# Instructions for the task:
Each line from the one containing "Open Google settings gear icon" through the last line of the data below should be printed exactly, please, with any pictures omitted.

# Record excerpts:
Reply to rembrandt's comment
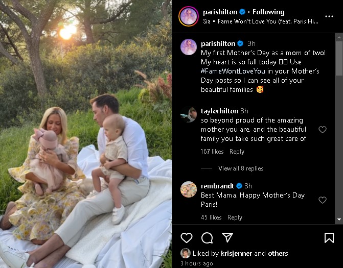343x268 pixels. click(x=235, y=217)
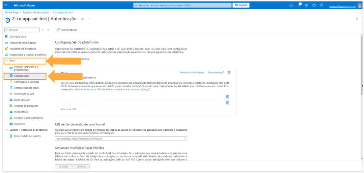This screenshot has height=173, width=364.
Task: Delete the first redirect URI
Action: pos(227,97)
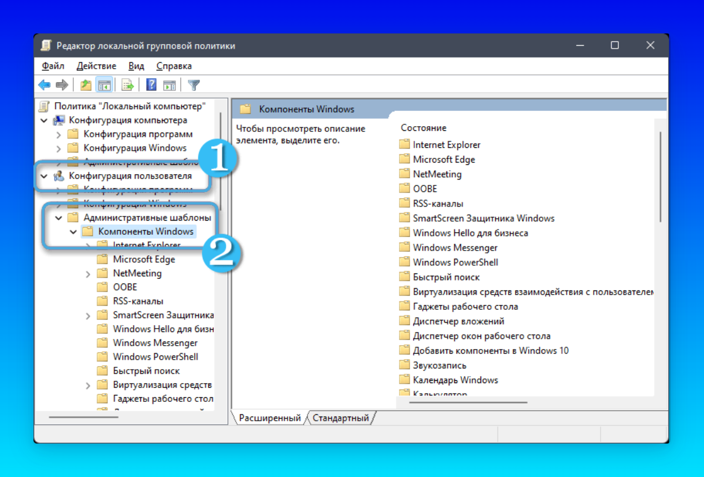Image resolution: width=704 pixels, height=477 pixels.
Task: Click the Up one level folder icon
Action: 86,85
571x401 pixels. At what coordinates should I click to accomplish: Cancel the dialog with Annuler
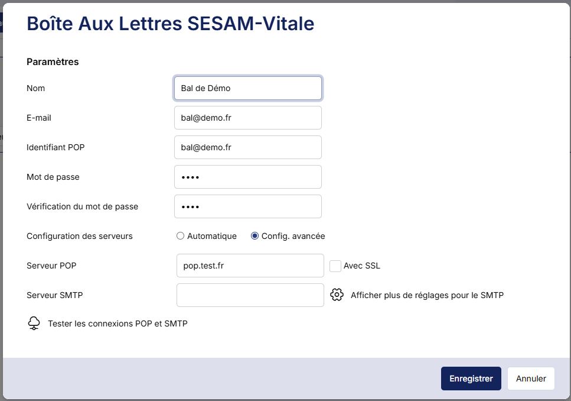pyautogui.click(x=531, y=379)
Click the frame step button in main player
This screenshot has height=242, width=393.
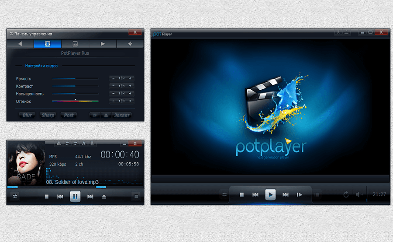pyautogui.click(x=300, y=195)
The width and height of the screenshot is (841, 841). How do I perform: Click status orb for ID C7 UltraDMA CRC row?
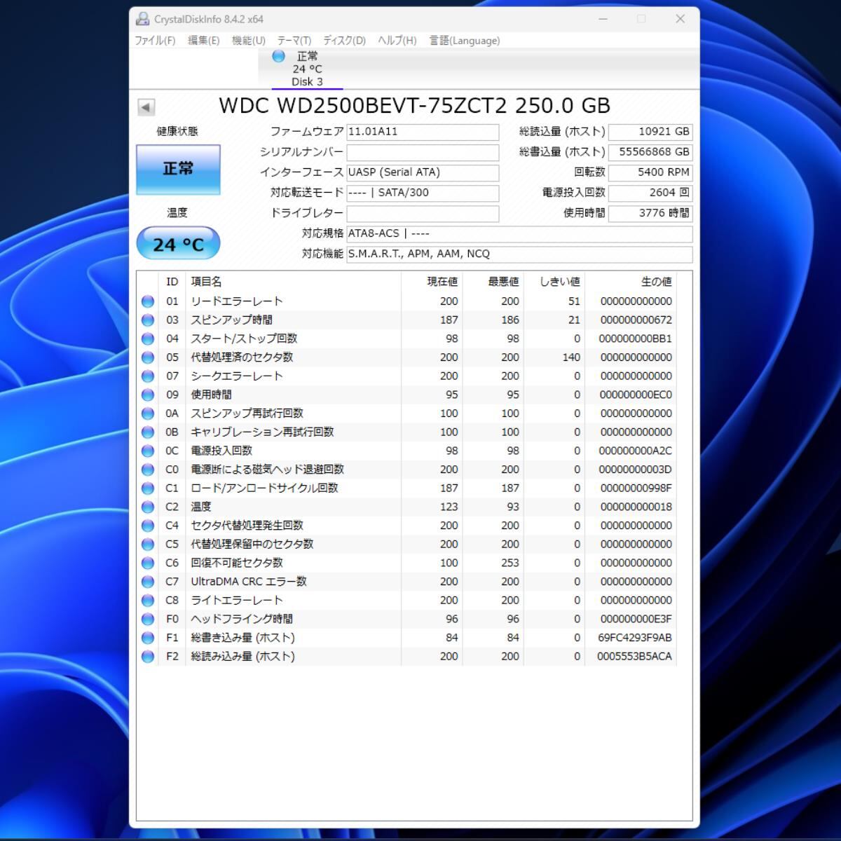[x=148, y=582]
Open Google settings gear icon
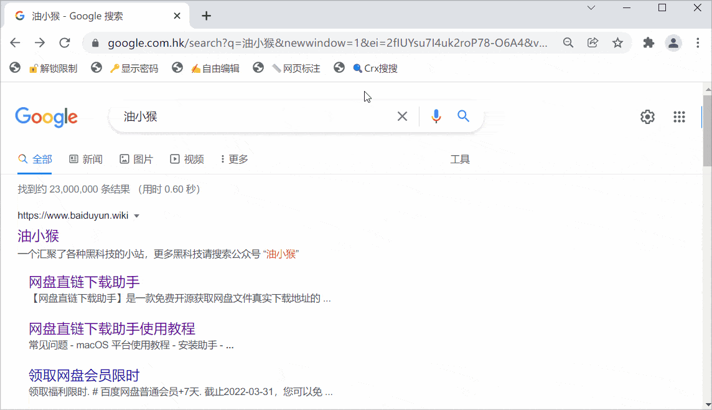Image resolution: width=712 pixels, height=410 pixels. click(647, 117)
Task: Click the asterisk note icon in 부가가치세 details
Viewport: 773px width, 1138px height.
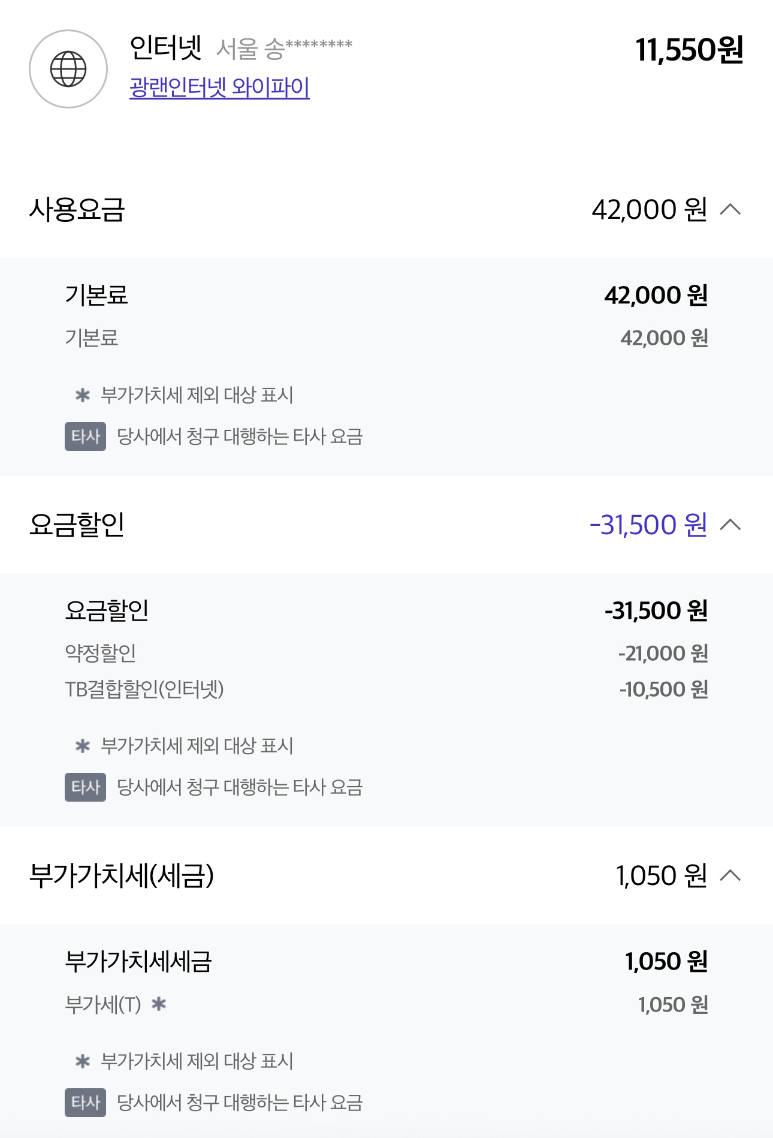Action: click(x=83, y=1061)
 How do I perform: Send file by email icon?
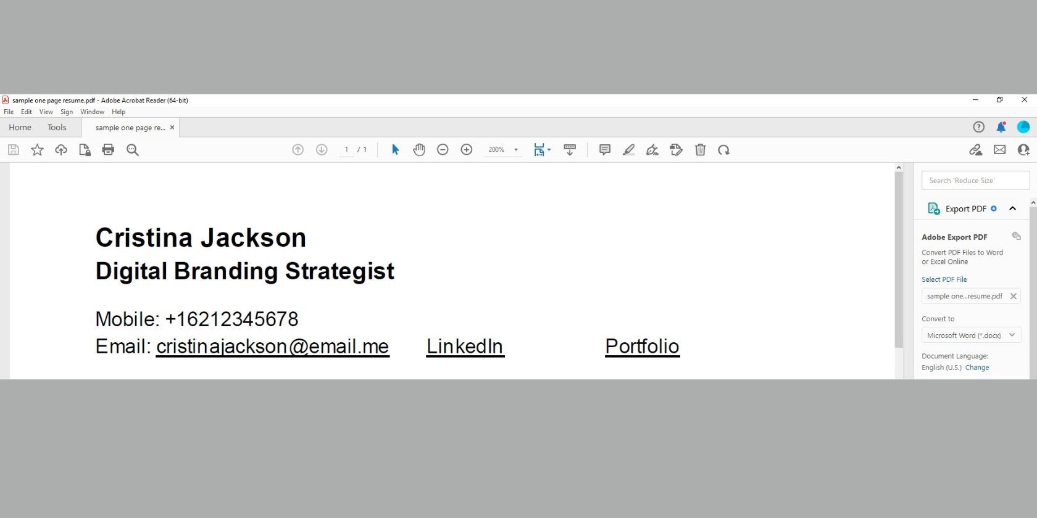pos(999,150)
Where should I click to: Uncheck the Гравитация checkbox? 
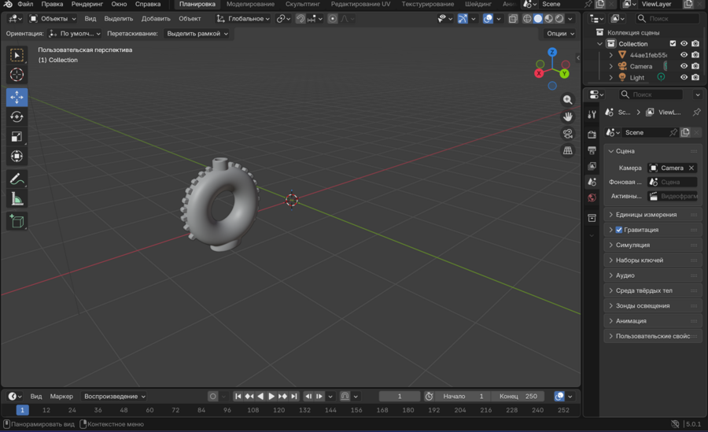point(619,230)
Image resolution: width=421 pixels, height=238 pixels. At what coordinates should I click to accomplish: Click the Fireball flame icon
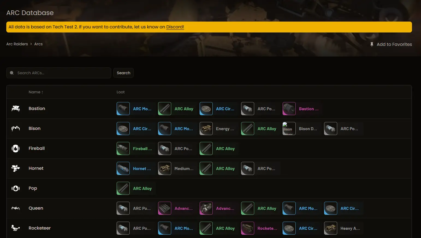(x=16, y=148)
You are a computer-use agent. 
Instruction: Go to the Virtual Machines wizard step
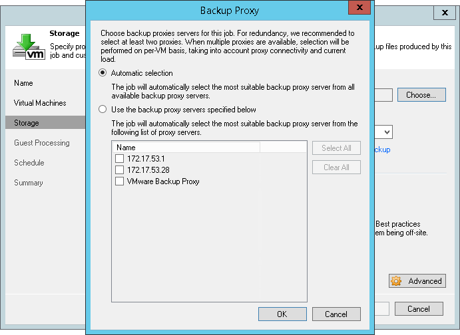tap(40, 103)
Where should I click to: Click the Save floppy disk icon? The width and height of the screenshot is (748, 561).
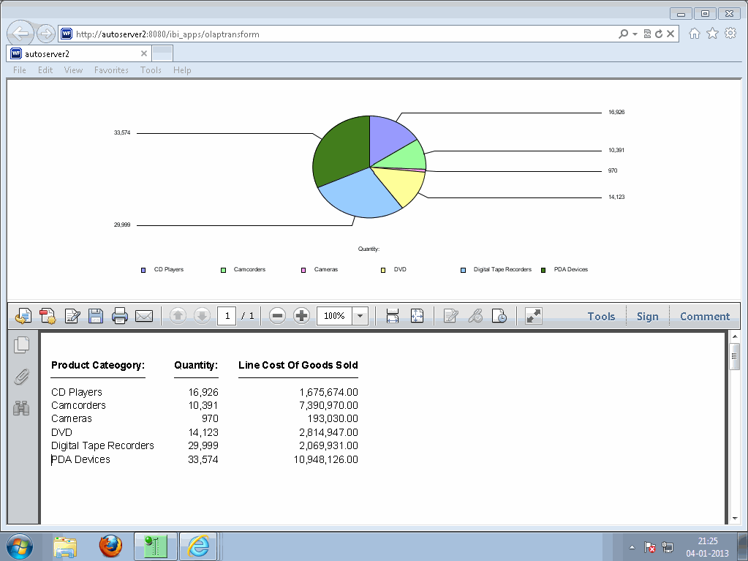pyautogui.click(x=95, y=316)
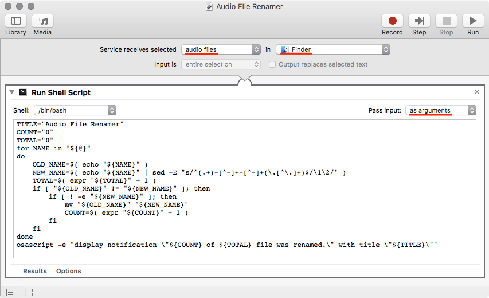Choose application in the Finder dropdown
The width and height of the screenshot is (489, 298).
(333, 49)
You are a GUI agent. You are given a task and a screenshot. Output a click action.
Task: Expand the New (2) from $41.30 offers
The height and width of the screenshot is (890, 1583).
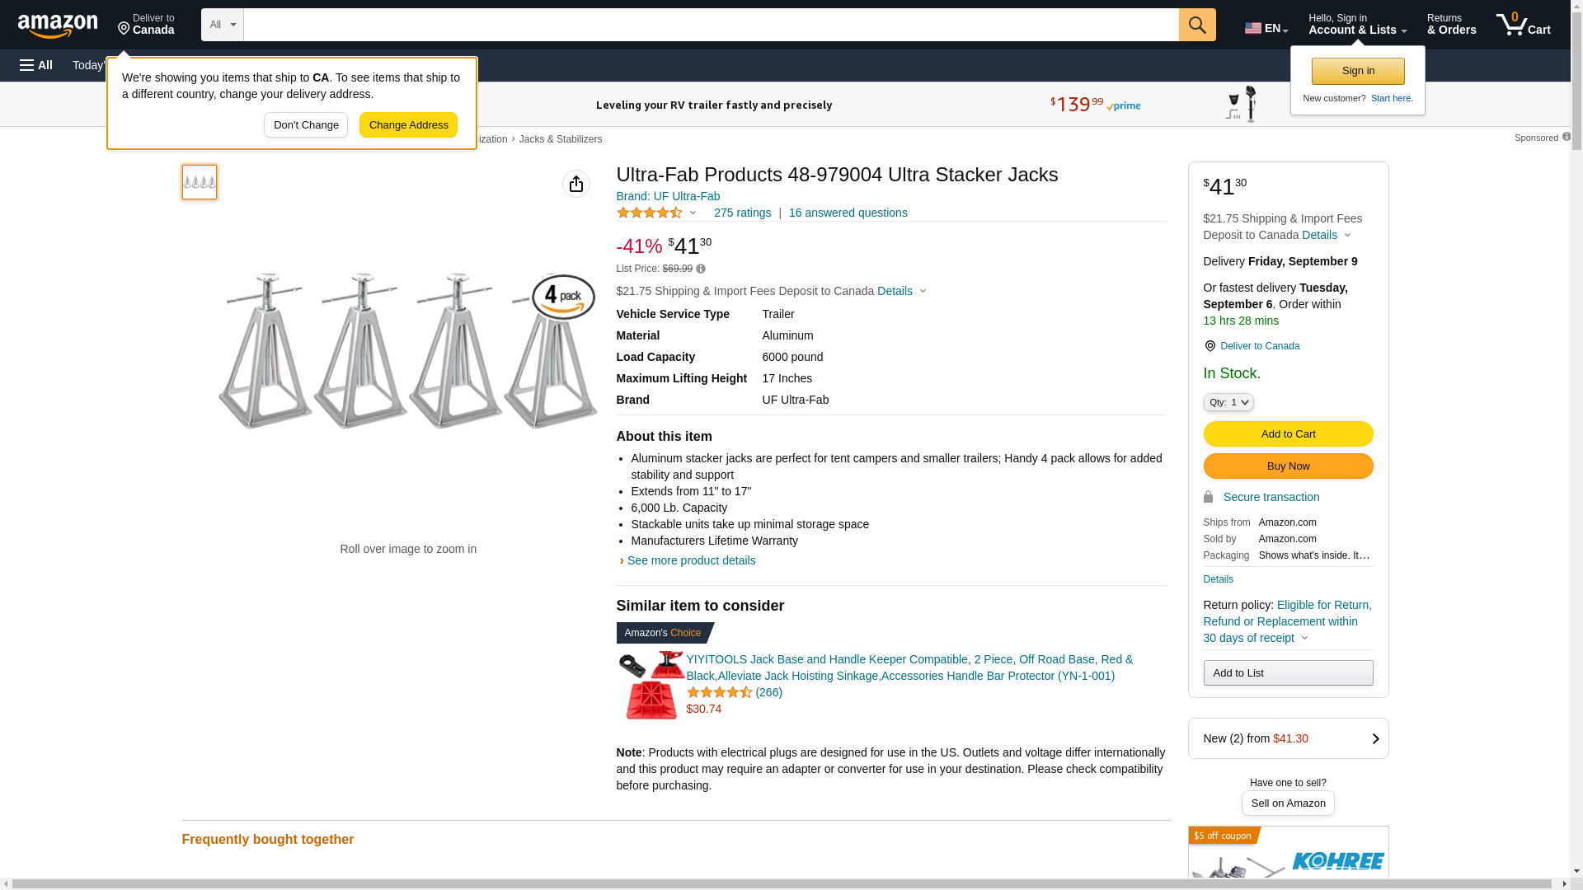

# Answer space:
Open Google settings gear icon
Image resolution: width=712 pixels, height=410 pixels. click(647, 117)
Task: Click the asterisk note icon in 부가가치세 details
Viewport: 773px width, 1138px height.
Action: click(x=83, y=1061)
 How do I perform: Send file by email icon?
pos(999,150)
Where should I click to: Uncheck the Гравитация checkbox? 
point(619,230)
Image resolution: width=421 pixels, height=238 pixels. At what coordinates should I click to accomplish: Click the Fireball flame icon
(x=16, y=148)
You are a computer-use agent. 
Instruction: Go to the Virtual Machines wizard step
tap(40, 103)
Where should I click to: Click the Save floppy disk icon? The width and height of the screenshot is (748, 561).
pyautogui.click(x=95, y=316)
Choose application in the Finder dropdown
The width and height of the screenshot is (489, 298).
(333, 49)
You are a GUI agent. You are given a task and a screenshot. Output a click action.
Task: Expand the New (2) from $41.30 offers
The height and width of the screenshot is (890, 1583).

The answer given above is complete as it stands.